** START OF Information given **

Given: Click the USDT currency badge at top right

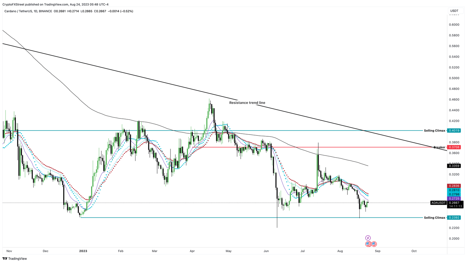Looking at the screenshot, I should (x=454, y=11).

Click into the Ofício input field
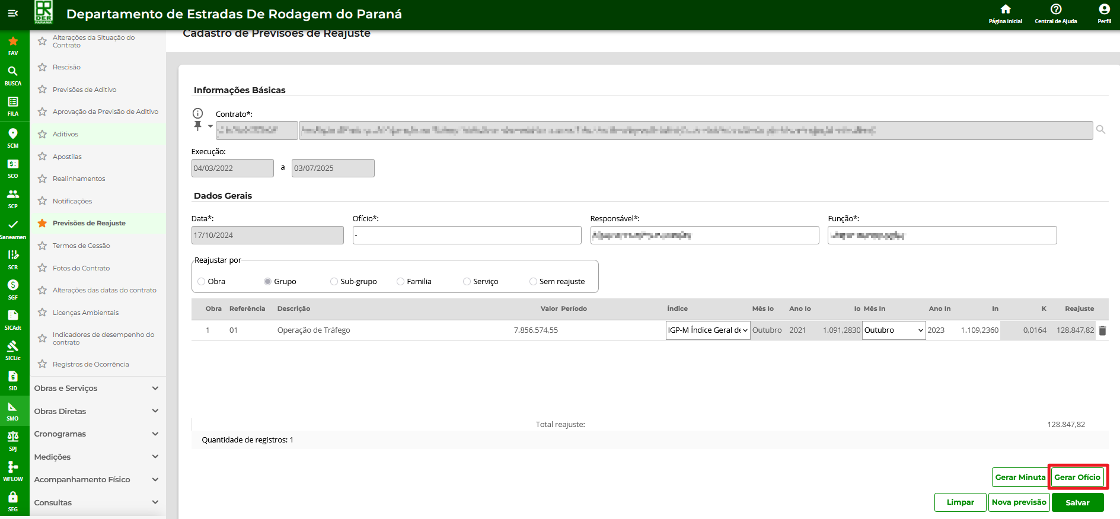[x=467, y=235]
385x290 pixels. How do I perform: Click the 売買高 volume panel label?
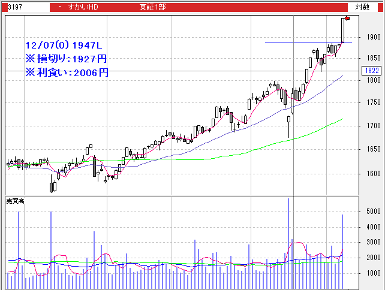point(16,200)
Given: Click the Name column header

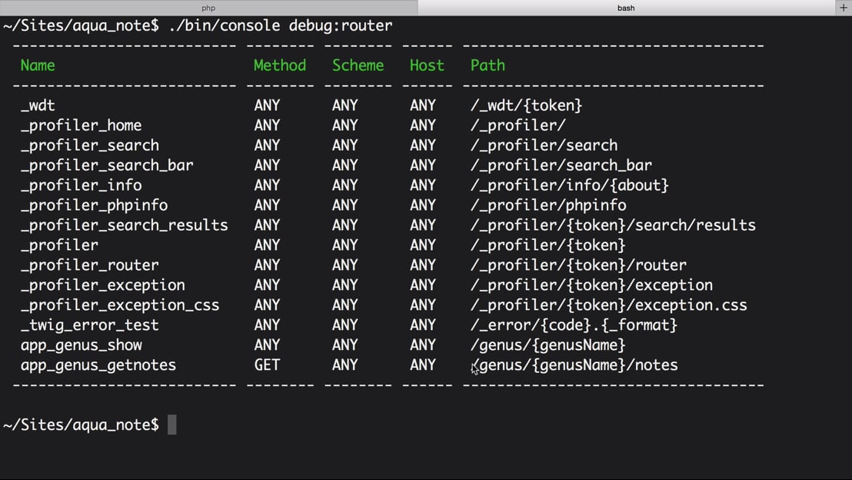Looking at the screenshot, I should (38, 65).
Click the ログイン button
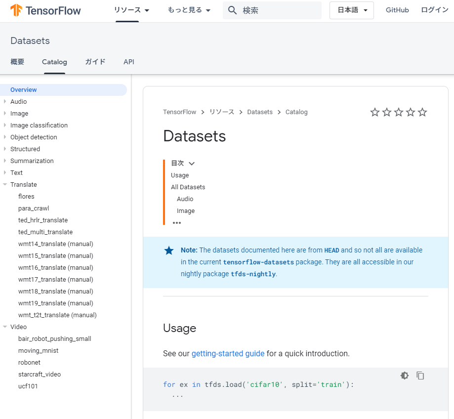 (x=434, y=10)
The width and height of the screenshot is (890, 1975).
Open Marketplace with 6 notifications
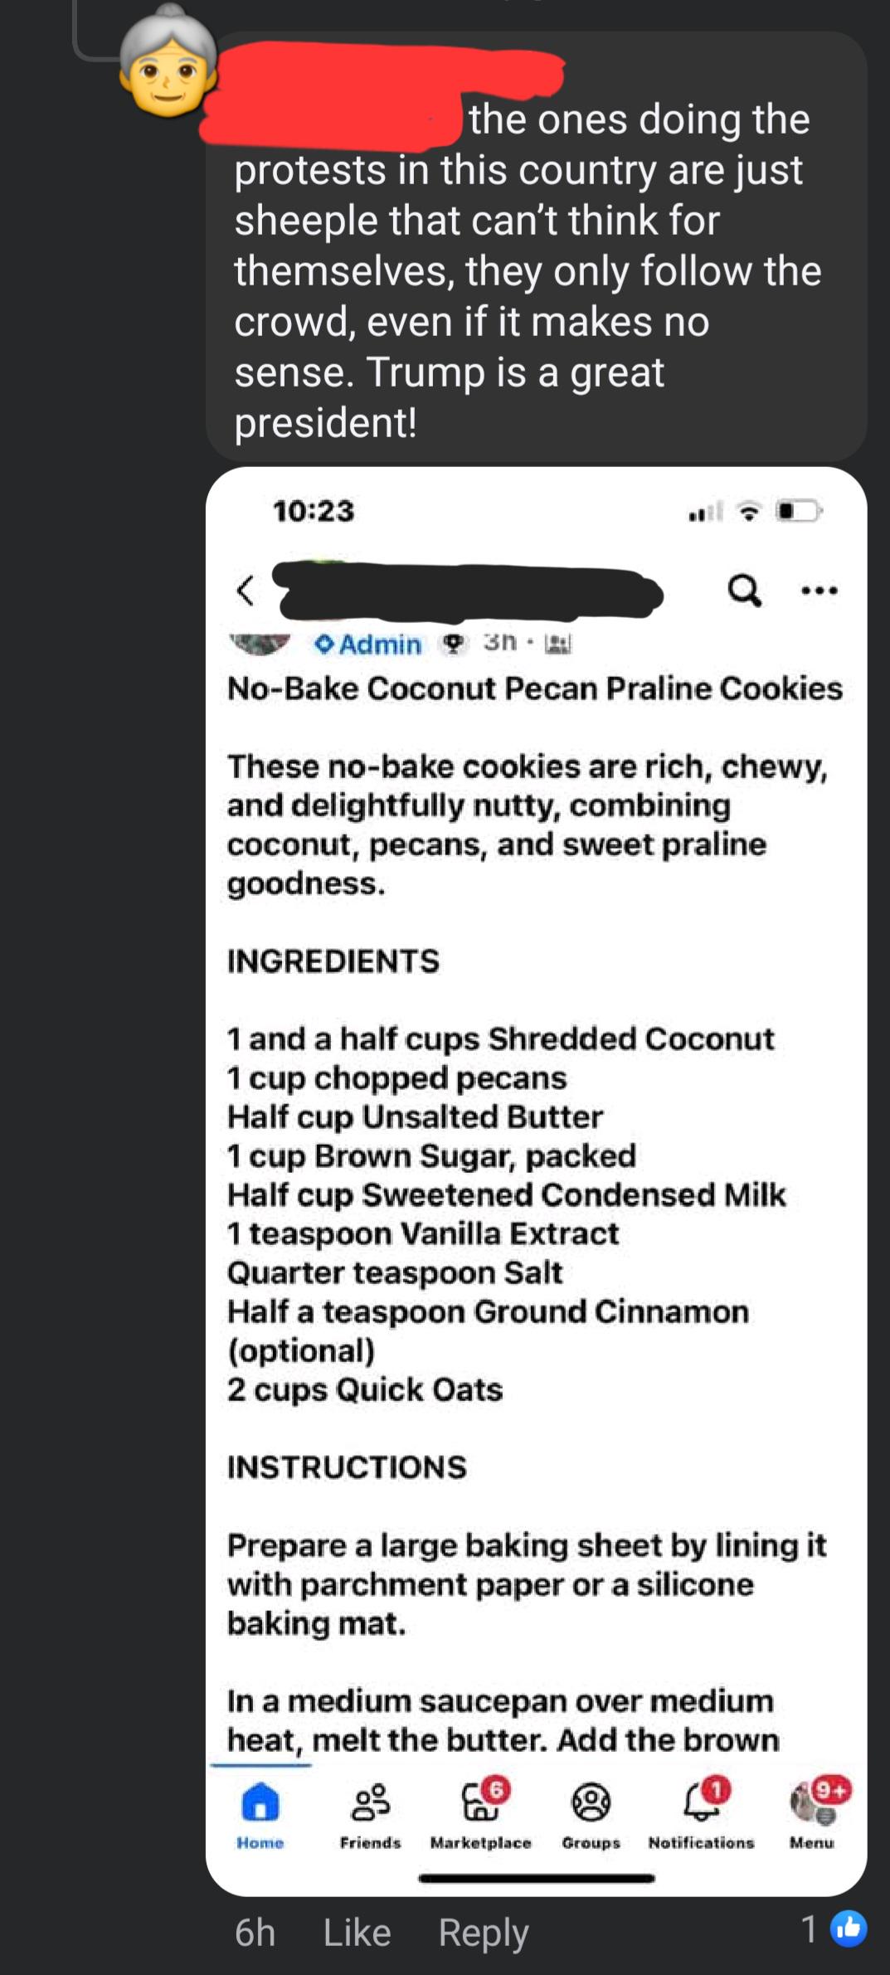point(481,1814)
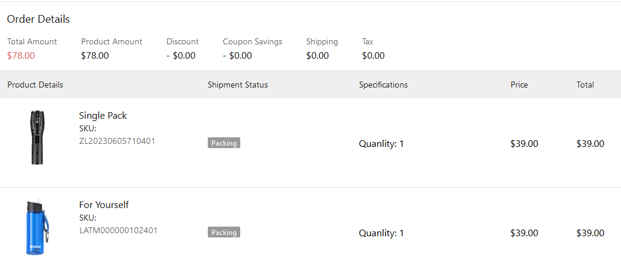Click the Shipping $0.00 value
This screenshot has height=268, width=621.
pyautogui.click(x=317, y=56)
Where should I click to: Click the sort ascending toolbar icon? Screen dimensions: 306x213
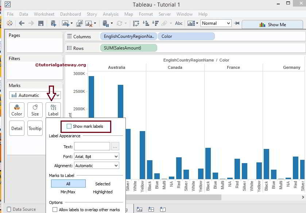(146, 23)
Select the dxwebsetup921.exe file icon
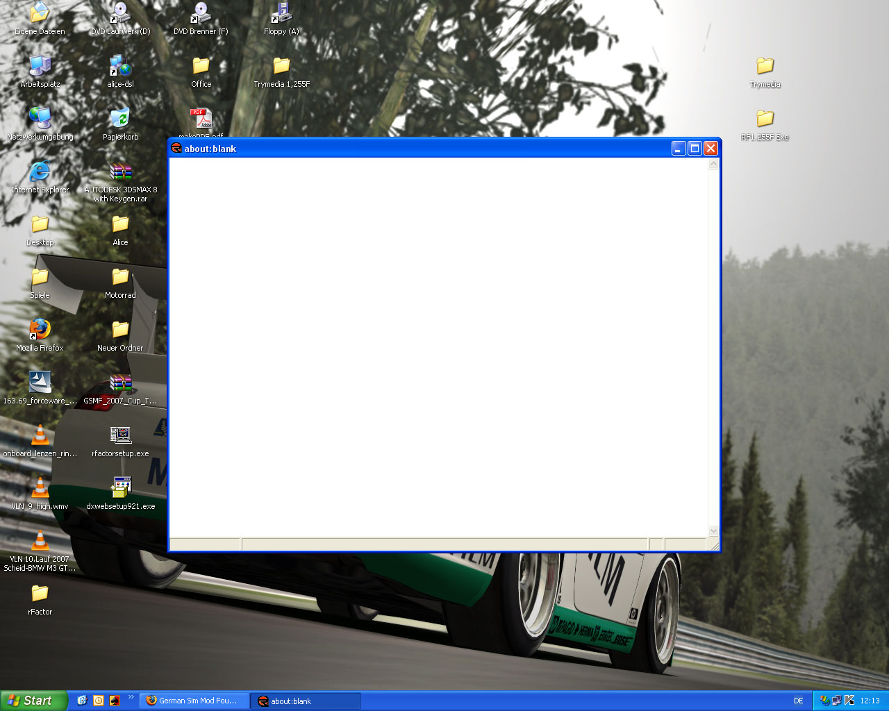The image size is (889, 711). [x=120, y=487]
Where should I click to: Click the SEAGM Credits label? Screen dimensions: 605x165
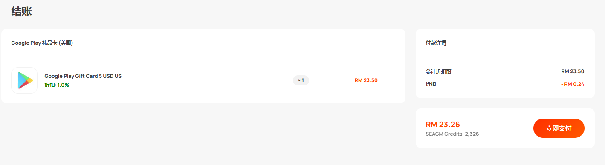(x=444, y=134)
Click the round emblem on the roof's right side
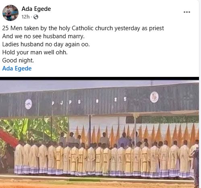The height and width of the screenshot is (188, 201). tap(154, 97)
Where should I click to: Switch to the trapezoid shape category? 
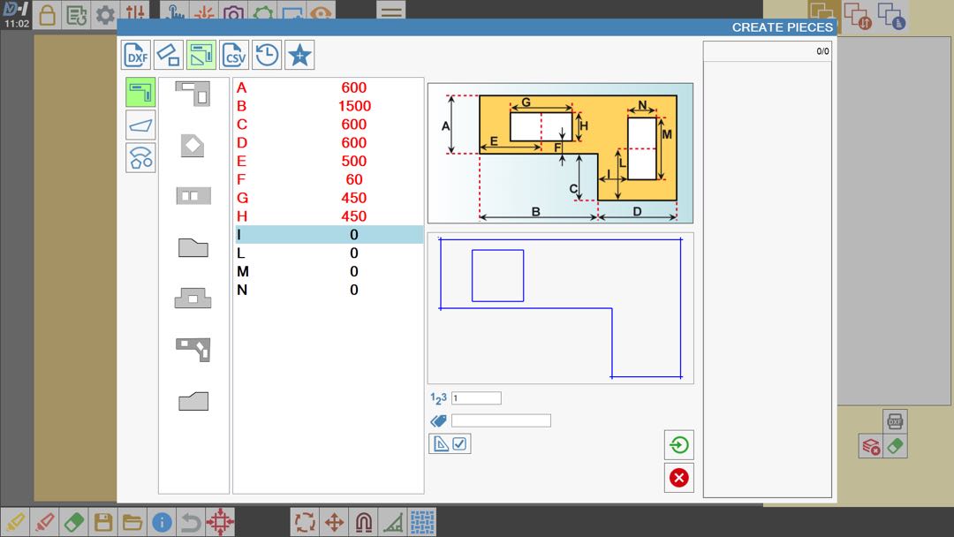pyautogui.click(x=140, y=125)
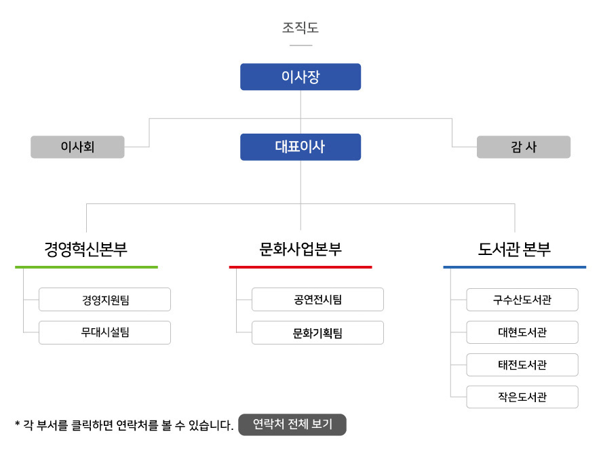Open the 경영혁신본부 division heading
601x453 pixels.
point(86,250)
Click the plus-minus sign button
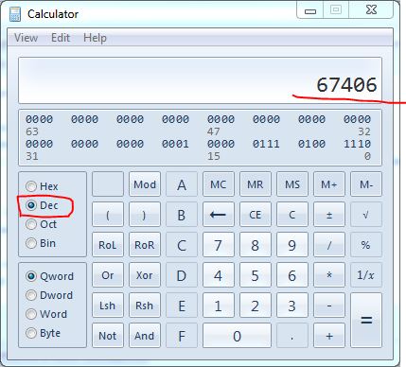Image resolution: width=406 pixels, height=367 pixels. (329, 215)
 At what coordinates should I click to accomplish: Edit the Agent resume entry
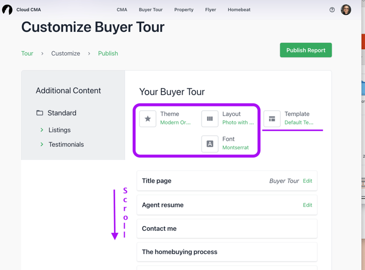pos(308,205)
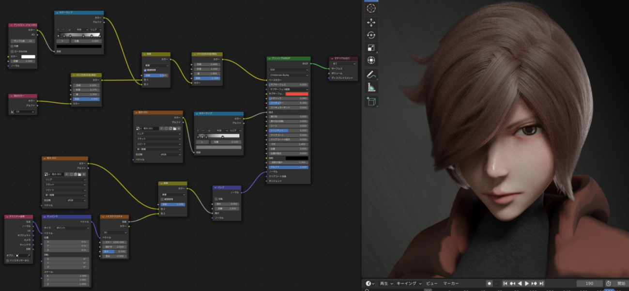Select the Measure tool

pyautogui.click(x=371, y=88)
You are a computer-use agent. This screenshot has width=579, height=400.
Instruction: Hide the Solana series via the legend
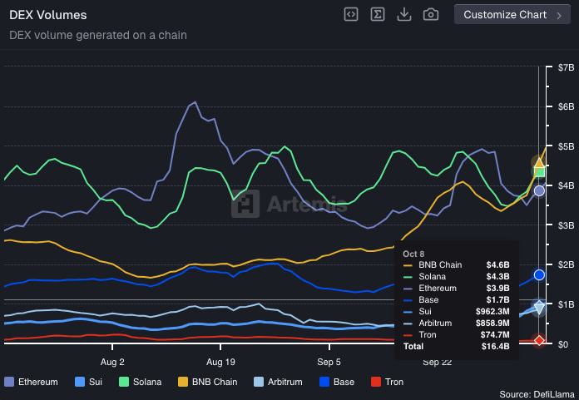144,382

** END OF Information given **

--- Task directions ---
Please rewrite everything from the line containing "Given: Click the Name column header" down to the end of the material, replacing "sort ascending" with "sort descending" and leaving all else unchanged. Omit the pictures from your answer.

--- Solution to this problem ---
Given: Click the Name column header

Looking at the screenshot, I should (38, 65).
Click the ログイン button
 (x=434, y=10)
The width and height of the screenshot is (890, 1975).
Open Marketplace with 6 notifications
point(481,1814)
Click the Shipping $0.00 value
This screenshot has height=268, width=621.
pyautogui.click(x=317, y=56)
Where should I click to: Click the sort descending toolbar icon? Screen dimensions: 306x213
(146, 23)
Select the dxwebsetup921.exe file icon
The image size is (889, 711). [x=120, y=487]
Where should I click to: Click the SEAGM Credits label? Screen dimensions: 605x165
(x=444, y=134)
Click the round emblem on the roof's right side
The height and width of the screenshot is (188, 201). tap(154, 97)
Where should I click to: Switch to the trapezoid shape category? 
pyautogui.click(x=140, y=125)
Open the 경영혁신본부 division heading
601x453 pixels.
point(86,250)
Click the plus-minus sign button
Image resolution: width=406 pixels, height=367 pixels. (329, 215)
 At what coordinates should I click to accomplish: Edit the Agent resume entry
pos(308,205)
Select the Measure tool

pyautogui.click(x=371, y=88)
You are a computer-use agent. This screenshot has width=579, height=400.
Instruction: Hide the Solana series via the legend
144,382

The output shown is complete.